La scelta dei Balcani è
stata immediata: una terra brusca, martoriata ma anche capace di scorci, storie
e momenti di gande bellezza e fascino, sui quali però, nel mio sguardo, si
posava sempre, a volte lieve altre volte più invadente, lo spettro della guerra
degli anni Novanta.
Da qui la scelta di evitare ogni tentativo di svendere
queste zone alla promozione turistica, prediligendo soggetti più crudi per non
lasciarli cadere nell’oblio, anzi, casomai evidenziandoli per rendere anche
giustizia alle persone che in guerra hanno dato la vita.
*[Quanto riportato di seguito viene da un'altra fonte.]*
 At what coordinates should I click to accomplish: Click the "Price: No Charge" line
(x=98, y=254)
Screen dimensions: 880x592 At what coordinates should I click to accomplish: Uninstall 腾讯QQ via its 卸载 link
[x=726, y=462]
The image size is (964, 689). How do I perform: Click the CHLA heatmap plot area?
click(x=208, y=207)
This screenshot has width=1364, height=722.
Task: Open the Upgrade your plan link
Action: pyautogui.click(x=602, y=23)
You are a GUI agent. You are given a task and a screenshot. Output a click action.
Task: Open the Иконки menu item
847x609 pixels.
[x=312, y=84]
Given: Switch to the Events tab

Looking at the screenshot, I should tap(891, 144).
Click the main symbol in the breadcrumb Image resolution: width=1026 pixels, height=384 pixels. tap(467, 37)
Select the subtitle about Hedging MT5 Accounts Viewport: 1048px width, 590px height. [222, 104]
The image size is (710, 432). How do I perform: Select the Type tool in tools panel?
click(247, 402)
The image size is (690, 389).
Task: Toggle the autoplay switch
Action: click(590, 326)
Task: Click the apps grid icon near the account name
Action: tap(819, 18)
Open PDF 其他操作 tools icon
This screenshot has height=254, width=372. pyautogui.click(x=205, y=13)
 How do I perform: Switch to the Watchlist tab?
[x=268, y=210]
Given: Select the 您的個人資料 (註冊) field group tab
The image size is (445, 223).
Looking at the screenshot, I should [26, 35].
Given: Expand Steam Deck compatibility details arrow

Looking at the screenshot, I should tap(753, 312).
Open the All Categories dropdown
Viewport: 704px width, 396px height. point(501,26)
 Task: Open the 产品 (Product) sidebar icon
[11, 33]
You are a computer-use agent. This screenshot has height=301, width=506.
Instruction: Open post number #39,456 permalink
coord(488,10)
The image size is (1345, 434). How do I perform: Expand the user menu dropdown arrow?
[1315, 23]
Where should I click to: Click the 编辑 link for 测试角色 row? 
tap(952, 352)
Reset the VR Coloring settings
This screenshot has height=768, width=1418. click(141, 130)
Fori di proiettile,
dunque, e palazzi sventrati, simboli di divisione e non di unione, ma con uno
sguardo di speranza. Ne è nato anche un libro scritto da Francesca, Dove iniziano i Balcani, il cui
paragrafo finale racchiude anche il senso del progetto fotografico:
“Eppure
la vita e le acque della Neretva continuano a scorrere sotto allo Stari Most
portando con sé impercettibili trasformazioni e, mentre il suggestivo canto del
muezzin si diffonde nell’aria, cresce in noi la speranza che il ponte di Mostar
possa un giorno diventare, come quello sulla Drina raccontato da Andrić, simile
all’ala dell’angelo di Allah, dispiegata per unire gli abitanti delle due rive
al di sopra dell’abisso scavato dal demonio.”
Le immagini
Il progetto ha richiesto un lieve lavoro di aggiustamento in postproduzione
perché volevo recuperare la difficile atmosfera del dopoguerra. Da qui i colori
freddi, quasi metallici, che mettono in risalto i pochi elementi di ogni
scatto, evidenziandone contorni e ombre e rendendone più semplice la lettura a
livello compositivo. Il progetto mi ha inoltre spinto a introdurre, come
soggetti, non solo le architetture ma anche testimonianze più grafiche
(graffiti, poster) in modo che facessero da contrappunto a edifici e strutture.